Rows from a dataset:
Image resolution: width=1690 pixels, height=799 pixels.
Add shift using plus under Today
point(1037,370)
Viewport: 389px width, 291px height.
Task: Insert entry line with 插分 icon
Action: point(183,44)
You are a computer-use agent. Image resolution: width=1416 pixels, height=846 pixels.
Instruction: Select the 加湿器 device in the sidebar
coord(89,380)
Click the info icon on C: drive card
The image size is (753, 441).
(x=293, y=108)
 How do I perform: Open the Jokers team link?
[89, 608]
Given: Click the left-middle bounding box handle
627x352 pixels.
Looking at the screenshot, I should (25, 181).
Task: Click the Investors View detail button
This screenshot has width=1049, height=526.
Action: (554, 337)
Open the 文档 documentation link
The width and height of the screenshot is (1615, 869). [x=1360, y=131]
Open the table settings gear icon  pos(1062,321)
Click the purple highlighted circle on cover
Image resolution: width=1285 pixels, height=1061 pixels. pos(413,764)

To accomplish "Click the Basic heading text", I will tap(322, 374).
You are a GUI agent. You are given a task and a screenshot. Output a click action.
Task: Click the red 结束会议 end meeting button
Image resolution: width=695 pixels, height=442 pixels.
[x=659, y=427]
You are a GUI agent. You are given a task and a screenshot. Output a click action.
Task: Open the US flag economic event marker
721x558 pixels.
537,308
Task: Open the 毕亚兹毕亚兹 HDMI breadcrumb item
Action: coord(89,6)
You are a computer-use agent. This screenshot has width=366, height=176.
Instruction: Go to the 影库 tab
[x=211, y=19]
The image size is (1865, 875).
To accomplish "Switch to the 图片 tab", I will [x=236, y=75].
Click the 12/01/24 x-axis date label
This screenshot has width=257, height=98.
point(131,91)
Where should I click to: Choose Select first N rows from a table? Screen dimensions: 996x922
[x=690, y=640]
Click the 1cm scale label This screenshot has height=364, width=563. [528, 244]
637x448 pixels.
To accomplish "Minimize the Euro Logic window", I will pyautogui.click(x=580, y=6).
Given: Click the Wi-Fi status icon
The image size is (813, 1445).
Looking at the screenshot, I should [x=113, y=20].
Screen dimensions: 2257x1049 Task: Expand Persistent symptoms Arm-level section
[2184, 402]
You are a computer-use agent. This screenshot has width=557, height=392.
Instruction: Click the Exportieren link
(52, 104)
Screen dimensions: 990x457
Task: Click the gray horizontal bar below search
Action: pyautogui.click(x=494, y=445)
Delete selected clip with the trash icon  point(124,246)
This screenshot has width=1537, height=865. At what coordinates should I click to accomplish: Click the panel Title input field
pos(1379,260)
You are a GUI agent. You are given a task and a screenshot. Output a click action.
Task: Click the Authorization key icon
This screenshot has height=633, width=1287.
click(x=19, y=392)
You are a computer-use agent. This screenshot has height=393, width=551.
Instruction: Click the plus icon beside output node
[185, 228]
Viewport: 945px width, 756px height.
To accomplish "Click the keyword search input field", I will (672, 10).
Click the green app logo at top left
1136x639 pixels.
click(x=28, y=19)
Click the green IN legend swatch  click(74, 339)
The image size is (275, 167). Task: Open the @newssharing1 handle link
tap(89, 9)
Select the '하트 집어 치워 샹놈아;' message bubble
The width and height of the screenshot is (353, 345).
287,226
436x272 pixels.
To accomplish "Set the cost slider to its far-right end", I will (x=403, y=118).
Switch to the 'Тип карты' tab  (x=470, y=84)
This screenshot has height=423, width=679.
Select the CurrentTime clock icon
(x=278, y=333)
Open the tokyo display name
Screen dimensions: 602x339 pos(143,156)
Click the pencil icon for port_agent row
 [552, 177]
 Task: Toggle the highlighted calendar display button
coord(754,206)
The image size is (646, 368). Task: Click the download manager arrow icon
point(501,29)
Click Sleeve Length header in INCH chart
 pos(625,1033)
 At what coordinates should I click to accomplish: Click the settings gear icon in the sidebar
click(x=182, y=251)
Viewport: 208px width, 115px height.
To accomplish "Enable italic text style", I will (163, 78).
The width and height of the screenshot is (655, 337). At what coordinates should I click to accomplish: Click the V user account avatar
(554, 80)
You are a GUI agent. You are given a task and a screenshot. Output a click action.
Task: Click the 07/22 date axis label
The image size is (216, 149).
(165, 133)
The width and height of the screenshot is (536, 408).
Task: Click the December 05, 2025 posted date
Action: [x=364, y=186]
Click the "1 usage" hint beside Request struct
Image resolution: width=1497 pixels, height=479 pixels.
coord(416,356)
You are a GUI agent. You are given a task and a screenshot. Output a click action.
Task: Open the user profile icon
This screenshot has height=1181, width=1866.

* [TASK TO COMPLETE]: In the lines above, change every "GUI agent" to "screen agent" and leave everything else unchanged.

* [ANSWER TO THE TASK]:
Image resolution: width=1690 pixels, height=799 pixels.
Add shift using plus under Today
point(1037,370)
Viewport: 389px width, 291px height.
Task: Insert entry line with 插分 icon
Action: point(183,44)
You are a computer-use agent. Image resolution: width=1416 pixels, height=846 pixels.
Instruction: Select the 加湿器 device in the sidebar
coord(89,380)
Click the info icon on C: drive card
The image size is (753, 441).
(x=293, y=108)
 How do I perform: Open the Jokers team link?
[89, 608]
Given: Click the left-middle bounding box handle
627x352 pixels.
Looking at the screenshot, I should (25, 181).
Task: Click the Investors View detail button
This screenshot has width=1049, height=526.
Action: (554, 337)
Open the 文档 documentation link
The width and height of the screenshot is (1615, 869). [x=1360, y=131]
Open the table settings gear icon  pos(1062,321)
Click the purple highlighted circle on cover
Image resolution: width=1285 pixels, height=1061 pixels. pos(413,764)

To accomplish "Click the Basic heading text", I will tap(322, 374).
You are a screen agent. You are given a task and a screenshot. Output a click action.
Task: Click the red 结束会议 end meeting button
Image resolution: width=695 pixels, height=442 pixels.
[x=659, y=427]
You are a screen agent. You are given a task and a screenshot. Output a click action.
Task: Open the US flag economic event marker
721x558 pixels.
537,308
Task: Open the 毕亚兹毕亚兹 HDMI breadcrumb item
Action: coord(89,6)
You are a computer-use agent. This screenshot has width=366, height=176.
Instruction: Go to the 影库 tab
[x=211, y=19]
The image size is (1865, 875).
To accomplish "Switch to the 图片 tab", I will [x=236, y=75].
Click the 12/01/24 x-axis date label
This screenshot has width=257, height=98.
point(131,91)
Where should I click to: Choose Select first N rows from a table? Screen dimensions: 996x922
[x=690, y=640]
Click the 1cm scale label This screenshot has height=364, width=563. [528, 244]
637x448 pixels.
To accomplish "Minimize the Euro Logic window", I will pyautogui.click(x=580, y=6).
Given: Click the Wi-Fi status icon
The image size is (813, 1445).
Looking at the screenshot, I should [x=113, y=20].
Screen dimensions: 2257x1049 Task: Expand Persistent symptoms Arm-level section
[2184, 402]
You are a computer-use agent. This screenshot has width=557, height=392.
Instruction: Click the Exportieren link
(52, 104)
Screen dimensions: 990x457
Task: Click the gray horizontal bar below search
Action: pyautogui.click(x=494, y=445)
Delete selected clip with the trash icon  point(124,246)
This screenshot has width=1537, height=865. At what coordinates should I click to accomplish: Click the panel Title input field
pos(1379,260)
You are a screen agent. You are given a task and a screenshot. Output a click action.
Task: Click the Authorization key icon
This screenshot has height=633, width=1287.
click(x=19, y=392)
You are a computer-use agent. This screenshot has height=393, width=551.
Instruction: Click the plus icon beside output node
[185, 228]
Viewport: 945px width, 756px height.
To accomplish "Click the keyword search input field", I will (672, 10).
Click the green app logo at top left
1136x639 pixels.
click(x=28, y=19)
Click the green IN legend swatch  click(74, 339)
The image size is (275, 167). Task: Open the @newssharing1 handle link
tap(89, 9)
Select the '하트 집어 치워 샹놈아;' message bubble
The width and height of the screenshot is (353, 345).
287,226
436x272 pixels.
To accomplish "Set the cost slider to its far-right end", I will (x=403, y=118).
Switch to the 'Тип карты' tab  (x=470, y=84)
This screenshot has height=423, width=679.
Select the CurrentTime clock icon
(x=278, y=333)
Open the tokyo display name
Screen dimensions: 602x339 pos(143,156)
Click the pencil icon for port_agent row
 [552, 177]
 Task: Toggle the highlighted calendar display button
coord(754,206)
The image size is (646, 368). Task: Click the download manager arrow icon
point(501,29)
Click Sleeve Length header in INCH chart
 pos(625,1033)
 At what coordinates should I click to accomplish: Click the settings gear icon in the sidebar
click(x=182, y=251)
Viewport: 208px width, 115px height.
To accomplish "Enable italic text style", I will (163, 78).
The width and height of the screenshot is (655, 337). At what coordinates should I click to accomplish: Click the V user account avatar
(554, 80)
You are a screen agent. You are given a task and a screenshot. Output a click action.
Task: Click the 07/22 date axis label
The image size is (216, 149).
(165, 133)
The width and height of the screenshot is (536, 408).
Task: Click the December 05, 2025 posted date
Action: [x=364, y=186]
Click the "1 usage" hint beside Request struct
Image resolution: width=1497 pixels, height=479 pixels.
coord(416,356)
You are a screen agent. You are given a task and a screenshot. Output a click action.
Task: Open the user profile icon
This screenshot has height=1181, width=1866.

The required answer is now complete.